İSTİNAF SEBEPLERİ: Davacı vekili istinaf dilekçesinde özetle; dava dilekçesindeki beyanlarını tekrarla müvekkilinin ne davalı bankaya ne de …………. Şti’ne borcunun bulunmadığını, müvekkilinin ihbar olunan şirketten yıl içinde faturalar karşılığında mal almış ve bu fatura karşılıklarını da ödemiş olduğunu, müvekkilinin gerek ticari defterlerindeki kayıtlarlar gerekse de kredi kartı dokümanlarıyla da bu ödemeyi ispatladığını, davaya konu senetlerin bir alacak karşılığı bulunmadığını, haklı muaccel bir alacaktan bahsedilmesinin imkanını bulunmadığını, davalı bankanın ihbar olunan şirket konkordato ilan etmesi nedeniyle işlem yapamadığı için kötü niyetli olarak müvekkiline takip yaptığını, her ne kadar senet illetten mücerret olarak kabul edilse de neticede bir ticari alım satım vasıtası olduğundan, alacaklı olduğunu iddia eden firma da banka olduğundan senetle ilişkiyi ispatla mükellef olduğunu, bononda düzenleme yeri bulunmadığından şekle aykırılıktan dolayı bononun geçersizliğinin ciro edilen davalıya da ileri sürülebileceğini, dava konusu senetlerin şekil eksikliği nedeniyle geçersiz olduğunu, kişisel nitelik taşıyan birtakım defilerin senedin devralanı korumayı gerektirmeyen bir yol ile devredildiği bazı hallerde de devralana karşı ileri sürülmesi gerektiğini, senetlerin vade tarihlerinden sonra 1 yıldan fazla ciro edilen bankanın elinde tutulmasının hayatın olağan akışına aykırı olduğunu ve cironun vade tarihinden sonra yapıldığını gösterdiğini, vadeden sonra yapılan bir cironun, ancak alacağın temliki hükmünde tutulacağını ve böyle bir temlikin neticelerini doğuracağını, düzenleme tarihleri aynı 2 adet senedin olması ve aralarında bir ay olan farklı vade tarihlerinin bu ödemelerin taksit ile yapıldığını gösterdiğini taksitli ödemelerde ise senedin nama yazılı olarak düzenlenmesi gerektiğini, bu nedenlerle kişisel defilerin sonraki hamile karşı ileri sürülemeyeceği tespitinin hatalı olduğunu, Yargıtay kararları gereğince de geçersizlik ve ödeme defi ciranta davalının bankaya ileri sürebileceğinden davanın reddine karar verilmesinin usul ve yasaya aykırı olduğunu ileri sürerek yerel mahkeme kararının kaldırılması talebi ile istinaf kanun yoluna başvurmuştur.
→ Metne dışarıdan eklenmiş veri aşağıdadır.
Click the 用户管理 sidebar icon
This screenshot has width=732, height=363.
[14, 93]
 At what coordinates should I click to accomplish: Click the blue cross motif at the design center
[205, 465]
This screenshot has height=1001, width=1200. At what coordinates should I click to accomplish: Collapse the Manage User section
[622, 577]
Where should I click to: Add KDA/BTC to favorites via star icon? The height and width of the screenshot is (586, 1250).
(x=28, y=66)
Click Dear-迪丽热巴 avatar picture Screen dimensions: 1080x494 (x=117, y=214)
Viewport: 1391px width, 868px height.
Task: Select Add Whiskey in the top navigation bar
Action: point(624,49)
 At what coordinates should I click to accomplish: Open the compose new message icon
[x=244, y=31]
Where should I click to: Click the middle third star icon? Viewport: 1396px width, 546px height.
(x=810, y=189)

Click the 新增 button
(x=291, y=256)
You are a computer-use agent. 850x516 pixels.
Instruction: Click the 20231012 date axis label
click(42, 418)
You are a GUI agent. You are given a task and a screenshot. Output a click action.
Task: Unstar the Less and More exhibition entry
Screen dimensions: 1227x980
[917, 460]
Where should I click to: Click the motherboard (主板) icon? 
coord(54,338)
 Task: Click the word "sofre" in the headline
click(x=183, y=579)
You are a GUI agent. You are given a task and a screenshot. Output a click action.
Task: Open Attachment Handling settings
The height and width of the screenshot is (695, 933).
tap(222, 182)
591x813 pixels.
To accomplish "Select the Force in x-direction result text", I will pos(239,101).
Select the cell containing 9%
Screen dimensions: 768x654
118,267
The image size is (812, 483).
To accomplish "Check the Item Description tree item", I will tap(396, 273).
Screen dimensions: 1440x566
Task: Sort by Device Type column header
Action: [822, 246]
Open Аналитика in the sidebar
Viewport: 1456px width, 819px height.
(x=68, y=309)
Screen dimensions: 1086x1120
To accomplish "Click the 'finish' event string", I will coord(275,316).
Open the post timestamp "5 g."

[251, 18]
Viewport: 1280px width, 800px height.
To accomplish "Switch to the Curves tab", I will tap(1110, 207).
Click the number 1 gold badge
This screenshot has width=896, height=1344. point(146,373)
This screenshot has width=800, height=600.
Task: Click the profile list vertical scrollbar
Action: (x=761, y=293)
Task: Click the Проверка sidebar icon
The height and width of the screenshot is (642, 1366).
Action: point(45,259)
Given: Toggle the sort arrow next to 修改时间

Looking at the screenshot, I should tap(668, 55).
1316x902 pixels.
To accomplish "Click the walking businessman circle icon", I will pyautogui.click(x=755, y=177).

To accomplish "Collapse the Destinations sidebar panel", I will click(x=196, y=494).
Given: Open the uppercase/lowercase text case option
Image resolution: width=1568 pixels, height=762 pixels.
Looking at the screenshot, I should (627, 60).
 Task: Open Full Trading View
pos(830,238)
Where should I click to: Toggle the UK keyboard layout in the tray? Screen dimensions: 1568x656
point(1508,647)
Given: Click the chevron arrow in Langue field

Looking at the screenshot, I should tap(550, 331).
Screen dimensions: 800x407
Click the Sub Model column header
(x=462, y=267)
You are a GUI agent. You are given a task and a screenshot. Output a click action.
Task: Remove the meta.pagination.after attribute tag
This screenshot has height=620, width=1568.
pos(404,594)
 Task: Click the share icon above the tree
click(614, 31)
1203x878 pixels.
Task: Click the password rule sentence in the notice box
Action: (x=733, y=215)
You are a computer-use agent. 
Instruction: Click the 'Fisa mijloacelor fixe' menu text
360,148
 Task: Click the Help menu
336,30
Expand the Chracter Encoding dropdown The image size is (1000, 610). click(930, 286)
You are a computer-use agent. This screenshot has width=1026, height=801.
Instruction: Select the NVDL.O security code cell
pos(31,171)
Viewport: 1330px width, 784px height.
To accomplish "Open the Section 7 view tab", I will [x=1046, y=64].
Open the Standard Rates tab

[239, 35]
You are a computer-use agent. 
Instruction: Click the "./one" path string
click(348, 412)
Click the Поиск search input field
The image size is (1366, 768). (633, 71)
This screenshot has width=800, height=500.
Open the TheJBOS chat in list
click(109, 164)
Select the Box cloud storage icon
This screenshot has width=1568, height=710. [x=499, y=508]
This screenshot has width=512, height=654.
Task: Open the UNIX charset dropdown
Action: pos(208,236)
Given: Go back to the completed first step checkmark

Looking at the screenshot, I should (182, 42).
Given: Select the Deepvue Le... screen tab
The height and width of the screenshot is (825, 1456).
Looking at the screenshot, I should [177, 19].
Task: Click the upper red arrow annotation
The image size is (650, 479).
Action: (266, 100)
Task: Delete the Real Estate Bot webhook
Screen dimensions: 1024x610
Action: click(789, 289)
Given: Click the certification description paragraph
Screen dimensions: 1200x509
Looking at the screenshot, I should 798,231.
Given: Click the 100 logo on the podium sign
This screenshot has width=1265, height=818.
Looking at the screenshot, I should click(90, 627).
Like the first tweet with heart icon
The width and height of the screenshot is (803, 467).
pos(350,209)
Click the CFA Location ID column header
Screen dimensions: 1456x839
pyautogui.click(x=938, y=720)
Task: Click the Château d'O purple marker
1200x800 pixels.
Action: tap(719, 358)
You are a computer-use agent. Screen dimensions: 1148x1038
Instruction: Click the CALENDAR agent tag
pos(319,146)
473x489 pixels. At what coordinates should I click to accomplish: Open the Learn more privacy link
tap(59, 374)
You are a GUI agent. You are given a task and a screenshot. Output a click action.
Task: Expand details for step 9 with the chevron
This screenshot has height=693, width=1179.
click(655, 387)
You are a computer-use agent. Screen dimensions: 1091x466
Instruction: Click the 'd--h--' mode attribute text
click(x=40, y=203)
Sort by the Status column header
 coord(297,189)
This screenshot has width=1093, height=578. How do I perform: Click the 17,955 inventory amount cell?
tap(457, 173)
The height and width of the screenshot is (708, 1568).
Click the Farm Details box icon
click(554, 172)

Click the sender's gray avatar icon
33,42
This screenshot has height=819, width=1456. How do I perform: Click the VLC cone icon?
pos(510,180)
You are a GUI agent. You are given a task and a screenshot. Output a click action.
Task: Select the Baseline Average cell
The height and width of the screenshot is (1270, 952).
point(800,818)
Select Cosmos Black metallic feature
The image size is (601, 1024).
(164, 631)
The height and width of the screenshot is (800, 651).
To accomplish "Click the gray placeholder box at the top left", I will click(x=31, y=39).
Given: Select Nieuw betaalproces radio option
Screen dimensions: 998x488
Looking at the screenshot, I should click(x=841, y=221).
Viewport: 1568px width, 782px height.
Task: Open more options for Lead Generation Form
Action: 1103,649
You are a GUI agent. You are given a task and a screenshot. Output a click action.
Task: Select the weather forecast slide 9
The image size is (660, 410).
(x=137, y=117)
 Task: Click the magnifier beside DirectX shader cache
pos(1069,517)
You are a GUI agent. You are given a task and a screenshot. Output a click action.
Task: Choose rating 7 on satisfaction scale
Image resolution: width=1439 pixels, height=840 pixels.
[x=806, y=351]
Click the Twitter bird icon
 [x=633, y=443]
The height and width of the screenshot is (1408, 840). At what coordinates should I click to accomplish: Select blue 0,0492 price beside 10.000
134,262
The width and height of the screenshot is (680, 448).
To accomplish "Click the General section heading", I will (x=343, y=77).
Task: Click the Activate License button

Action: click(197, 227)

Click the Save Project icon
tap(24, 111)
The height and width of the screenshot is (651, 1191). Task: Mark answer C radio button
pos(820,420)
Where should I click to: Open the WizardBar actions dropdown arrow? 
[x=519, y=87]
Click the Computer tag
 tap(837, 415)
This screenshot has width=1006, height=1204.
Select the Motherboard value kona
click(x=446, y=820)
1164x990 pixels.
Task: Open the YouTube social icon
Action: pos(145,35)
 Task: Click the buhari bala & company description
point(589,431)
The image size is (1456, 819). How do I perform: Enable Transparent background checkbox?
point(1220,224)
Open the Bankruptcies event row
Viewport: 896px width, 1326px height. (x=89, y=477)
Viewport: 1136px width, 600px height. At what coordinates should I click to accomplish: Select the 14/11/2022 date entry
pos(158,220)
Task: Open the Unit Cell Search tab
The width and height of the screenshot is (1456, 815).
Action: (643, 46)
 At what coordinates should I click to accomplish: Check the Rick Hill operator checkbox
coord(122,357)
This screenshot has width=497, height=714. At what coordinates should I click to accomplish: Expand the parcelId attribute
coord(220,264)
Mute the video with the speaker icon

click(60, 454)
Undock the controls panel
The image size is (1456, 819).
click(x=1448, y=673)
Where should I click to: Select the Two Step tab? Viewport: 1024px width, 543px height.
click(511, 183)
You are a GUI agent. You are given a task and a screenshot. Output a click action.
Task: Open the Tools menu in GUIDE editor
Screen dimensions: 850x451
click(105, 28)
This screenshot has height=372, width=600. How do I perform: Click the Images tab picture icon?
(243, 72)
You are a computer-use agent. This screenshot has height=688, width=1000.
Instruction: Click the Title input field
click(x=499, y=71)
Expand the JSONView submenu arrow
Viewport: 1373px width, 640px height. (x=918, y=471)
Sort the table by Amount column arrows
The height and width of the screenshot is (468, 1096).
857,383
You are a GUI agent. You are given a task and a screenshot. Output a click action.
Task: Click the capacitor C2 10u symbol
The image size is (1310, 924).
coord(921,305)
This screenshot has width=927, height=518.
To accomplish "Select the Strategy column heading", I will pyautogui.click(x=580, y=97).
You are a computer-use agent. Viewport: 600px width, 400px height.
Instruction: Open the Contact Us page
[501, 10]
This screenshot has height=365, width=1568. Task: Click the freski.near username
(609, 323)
DELİLLERİN DEĞERLENDİRİLMESİ VE GEREKÇE:
Dava, menfi tespit talebine ilişkindir.
İstinaf incelemesi HMK 355. madde gereğince istinaf dilekçesinde ileri sürülen sebeplerle ve resen kamu düzenine aykırılık yönünden sınırlı olarak yapılmıştır.
Dairemizce yapılan inceleme sonucunda; Dosyadaki belgelere, kararın dayandığı delillere, duruşma sürecini yansıtan tutanaklara ve gerekçe içeriğine göre, mahkemece taraflar arasındaki uyuşmazlığın somut olayın özelliklerine uygun olarak belirlendiği, yargılamanın Hukuk Muhakemeleri Kanunu’nda belirtilen usullere uygun olarak yürütüldüğü, taraflarca gösterilen hükme etki edecek delillerin usulüne uygun olarak toplandığı, toplanan delillere göre dava konusu senetlerde davalının senedi ciro yoluyla devralan hamil konumunda olduğu, davacının senedin önceki hamili olan dava dışı …………..’ye karşı ileri sürebileceği defileri davalı bankaya karşı ileri sürebilmesi için davalının senetleri iktisap ederken bile bile borçlunun zararına hareket ettiğini ispatlaması gerektiği, dosya kapsamında davalının bile bile borçlunun zararına hareket ettiğini gösteren herhangi bir delil olmadığı, davalı tarafın kendisine teklif edilen yemini eda ettiği, buna göre mahkemece davanın reddine karar verilmesinde usul ve yasaya aykırı bir yön bulunmadığı, davacı taraf istinaf dilekçesinde dava konusu senetlerde düzenleme yerinin bulunmadığını ileri sürmüşse de TTK 672/4. Maddesi gereğince düzenleyenin adı yanında gösterilen yer düzenleme yeri sayılacağından ve dava konusu senetlerde düzenleyenin adı yanında “Çay” ibaresine yer verildiğinden senetlerde düzenleme yerinin bulunduğu, buna göre davacı tarafça ileri sürülen istinaf nedenlerinin yerinde olmadığı, mahkemece delillerin takdirinde ve yasa kurallarının olaya uygulanmasında bir isabetsizlik görülmediği, davanın reddine ilişkin kararda kamu düzenine aykırı herhangi bir husus bulunmadığı, kararın usul ve esas yönünden hukuka uygun olduğu anlaşıldığından davacı vekilinin istinaf başvurusunun 6100 sayılı HMK’nın 353/1-b-1 maddesi uyarınca esastan reddine karar vermek gerektiği sonuç ve kanaatiyle aşağıdaki şekilde hüküm kurulmuştur.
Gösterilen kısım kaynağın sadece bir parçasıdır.